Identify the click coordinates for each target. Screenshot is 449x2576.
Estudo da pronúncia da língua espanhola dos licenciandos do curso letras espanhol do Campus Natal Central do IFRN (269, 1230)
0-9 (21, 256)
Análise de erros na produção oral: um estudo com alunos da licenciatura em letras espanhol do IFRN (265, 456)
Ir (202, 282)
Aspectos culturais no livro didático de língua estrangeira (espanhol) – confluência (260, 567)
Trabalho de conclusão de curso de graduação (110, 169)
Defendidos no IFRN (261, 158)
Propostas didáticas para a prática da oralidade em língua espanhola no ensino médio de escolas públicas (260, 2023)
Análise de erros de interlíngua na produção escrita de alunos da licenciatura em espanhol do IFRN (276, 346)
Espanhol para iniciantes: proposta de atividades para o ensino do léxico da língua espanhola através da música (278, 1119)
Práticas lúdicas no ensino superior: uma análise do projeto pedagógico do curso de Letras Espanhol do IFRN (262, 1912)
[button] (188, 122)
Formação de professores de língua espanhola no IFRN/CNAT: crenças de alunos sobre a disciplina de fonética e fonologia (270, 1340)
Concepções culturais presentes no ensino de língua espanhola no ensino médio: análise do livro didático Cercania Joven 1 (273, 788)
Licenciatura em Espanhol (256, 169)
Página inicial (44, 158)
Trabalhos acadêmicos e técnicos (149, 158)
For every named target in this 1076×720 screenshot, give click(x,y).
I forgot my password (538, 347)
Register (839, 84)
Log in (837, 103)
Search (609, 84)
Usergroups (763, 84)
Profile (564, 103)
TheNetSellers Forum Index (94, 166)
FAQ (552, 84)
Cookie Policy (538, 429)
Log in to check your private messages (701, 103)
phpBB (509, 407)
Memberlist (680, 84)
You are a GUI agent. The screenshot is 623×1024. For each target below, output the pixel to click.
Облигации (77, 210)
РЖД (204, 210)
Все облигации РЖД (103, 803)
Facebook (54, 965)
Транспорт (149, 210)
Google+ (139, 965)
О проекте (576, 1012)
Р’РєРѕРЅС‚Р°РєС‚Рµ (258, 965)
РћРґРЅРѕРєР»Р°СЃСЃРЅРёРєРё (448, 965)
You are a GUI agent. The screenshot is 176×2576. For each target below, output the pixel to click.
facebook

---*---

**WRITTEN INSTRUCTION**
Reproduce all of the data above, replacing "Log in" with "Sign in" wherever it appears and leaving everything else unchanged.

**EXERCISE SOLUTION**
Identify the click coordinates for each target. Screenshot is 449x2576.
Estudo da pronúncia da língua espanhola dos licenciandos do curso letras espanhol do Campus Natal Central do IFRN (269, 1230)
0-9 (21, 256)
Análise de erros na produção oral: um estudo com alunos da licenciatura em letras espanhol do IFRN (265, 456)
Ir (202, 282)
Aspectos culturais no livro didático de língua estrangeira (espanhol) – confluência (260, 567)
Trabalho de conclusão de curso de graduação (110, 169)
Defendidos no IFRN (261, 158)
Propostas didáticas para a prática da oralidade em língua espanhola no ensino médio de escolas públicas (260, 2023)
Análise de erros de interlíngua na produção escrita de alunos da licenciatura em espanhol do IFRN (276, 346)
Espanhol para iniciantes: proposta de atividades para o ensino do léxico da língua espanhola através da música (278, 1119)
Práticas lúdicas no ensino superior: uma análise do projeto pedagógico do curso de Letras Espanhol do IFRN (262, 1912)
[button] (188, 122)
Formação de professores de língua espanhola no IFRN/CNAT: crenças de alunos sobre a disciplina de fonética e fonologia (270, 1340)
Concepções culturais presentes no ensino de língua espanhola no ensino médio: análise do livro didático Cercania Joven 1 (273, 788)
Licenciatura em Espanhol (256, 169)
Página inicial (44, 158)
Trabalhos acadêmicos e técnicos (149, 158)
For every named target in this 1076×720 screenshot, give click(x,y).
I forgot my password (538, 347)
Register (839, 84)
Sign in (837, 103)
Search (609, 84)
Usergroups (763, 84)
Profile (564, 103)
TheNetSellers Forum Index (94, 166)
FAQ (552, 84)
Cookie Policy (538, 429)
Sign in to check your private messages (701, 103)
phpBB (509, 407)
Memberlist (680, 84)
You are a GUI agent. The screenshot is 623×1024. For each target below, output the pixel to click.
Облигации (77, 210)
РЖД (204, 210)
Все облигации РЖД (103, 803)
Facebook (54, 965)
Транспорт (149, 210)
Google+ (139, 965)
О проекте (576, 1012)
Р’РєРѕРЅС‚Р°РєС‚Рµ (258, 965)
РћРґРЅРѕРєР»Р°СЃСЃРЅРёРєРё (448, 965)
You are a GUI agent. The screenshot is 176×2576. For each target below, output the pixel to click.
facebook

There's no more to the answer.